A reforma trabalhista ataca a licença maternidade: mães são obrigadas a deixar recém nascidos nas creches

Bebês são matriculados a partir dos 11 dias de vida.

terça-feira 10 de março| Edição do dia

Após a aprovação da reforma trabalhista, o número de crianças com menos de um mês matriculadas em creches de São Paulo subiu. Esse dado é um reflexo da precarização que essa reforma desencadeia. Trabalhadoras precisam abrir mão de seus direitos básicos se quiserem ter o que comer durante o mês.

Mães relatam a dor de deixar seus filhos com apenas alguns dias de vida na creche, de não acompanhar os primeiros marcos da vida dos recém-nascidos, de passar cerca de 12 horas longe dos bebês todos os dias. A maioria dessas mães são diaristas, faxineiras, cozinheiras ou preenchem outros cargos semelhantes. São mulheres, em sua maioria negras, que são as mais afetadas pela reforma.

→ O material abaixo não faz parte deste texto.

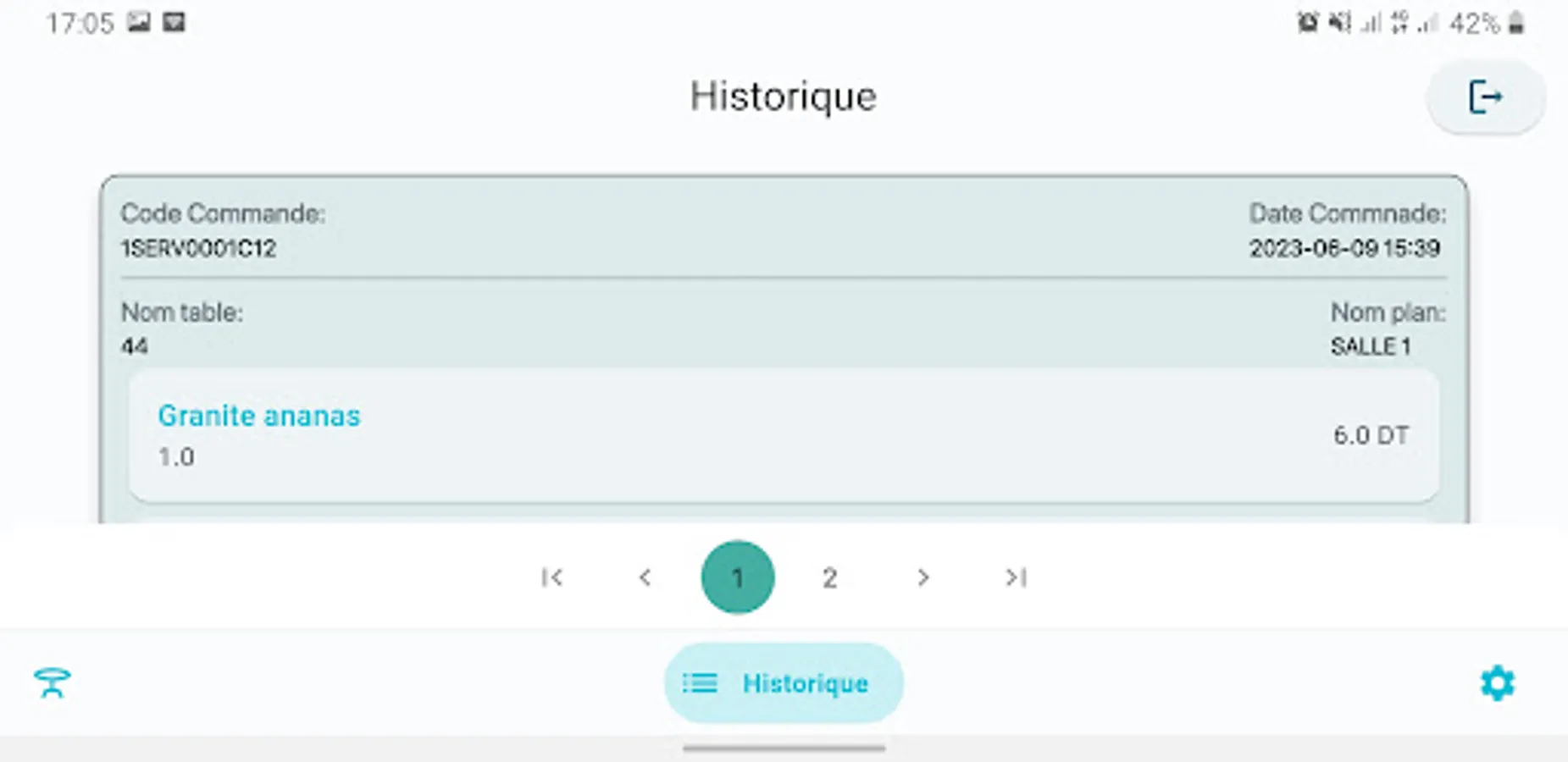Tap the Historique page title
This screenshot has width=1568, height=762.
click(x=783, y=97)
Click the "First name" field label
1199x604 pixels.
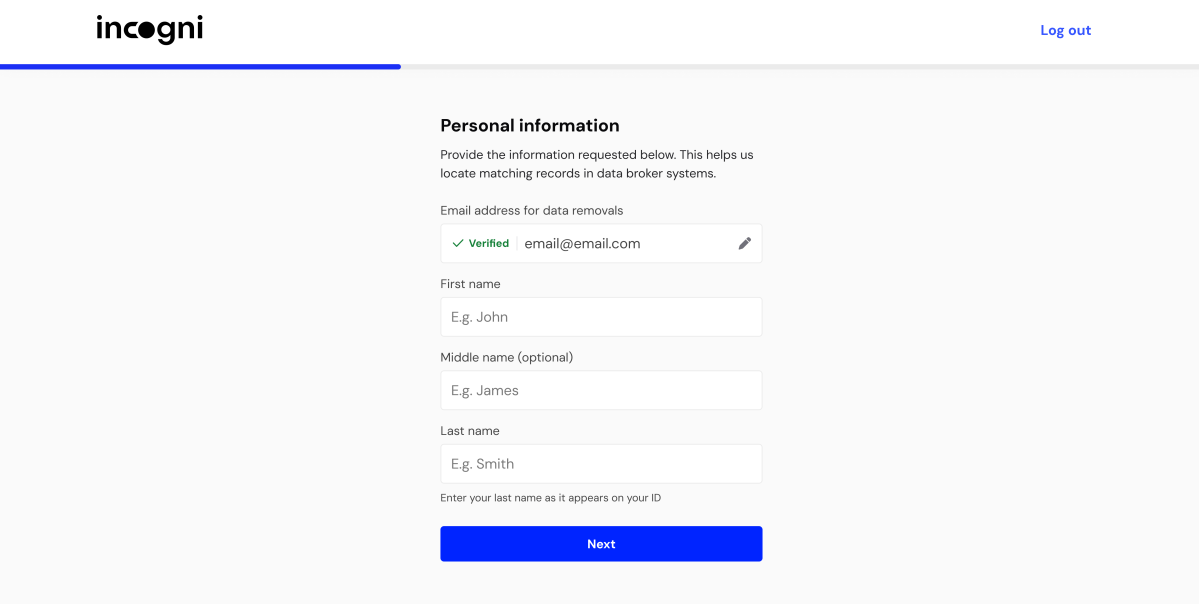coord(470,284)

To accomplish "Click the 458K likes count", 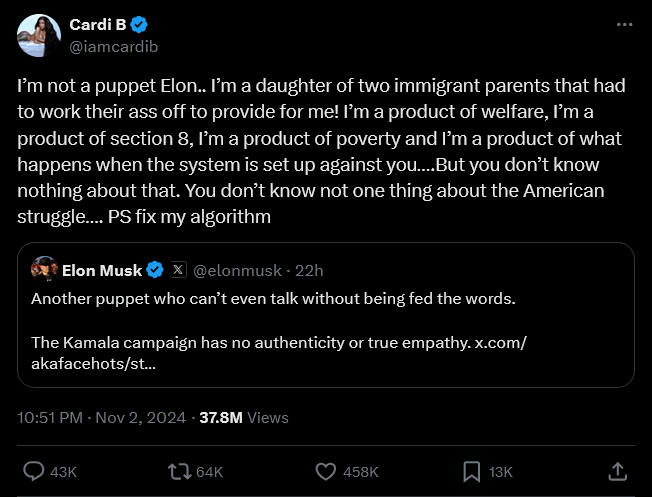I will (361, 471).
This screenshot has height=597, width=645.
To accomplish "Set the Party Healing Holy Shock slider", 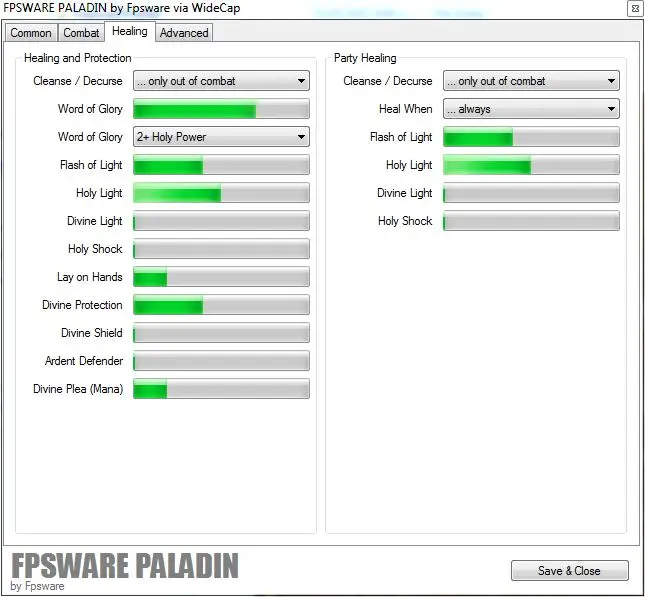I will tap(531, 221).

Junto com esse aumento no número de recém nascidos matriculados, houve uma grande diminuição do número de pessoas na fila de espera para vagas nas creches de São Paulo. Dória mostra que quando é de interesses capitalista, se pode abrir vagas para a população, uma vez que isso da mais espaço para o avanço da retirada de direitos das trabalhadoras, mães desses bebês. Sobre o assunto, o Secretário Municipal da Educação, Bruno Caetano, afirmou que o ideal seria que essas crianças so preenchessem as vagas na creche a partir de 4 meses, mas que não se pode tomar uma medida burocrática para que se deixa mais de 2000 crianças sem o que necessitam.

O que Bruno chama de “medida burocrática” é nada mais nada menos do que direitos básicos. Segundo especialistas, esses meses em que as mães teriam licença maternidade são essenciais para a formação da criança, podendo ser muito prejudicial a falta deles.

A Reforma da Previdência de Dória, aprovada semana passada, só aprofunda mais a precarização da classe trabalhadora. Esse projeto ultra-neoliberal que Paulo Guedes, junto com Bolsonaro e Dória, vem impondo aos brasileiros, afeta até mesmo bebês, colocando um modo de vida desumano para as famílias pobres brasileiras. Precisamos responder à altura, construindo grandes atos nos dias 14 e 18M, que sejam organizados pela base pela UNE e pelos sindicatos, para que não sejam dias de luta isolados. Só uma união da juventude com a classe trabalhadora pode derrotar esses ataques.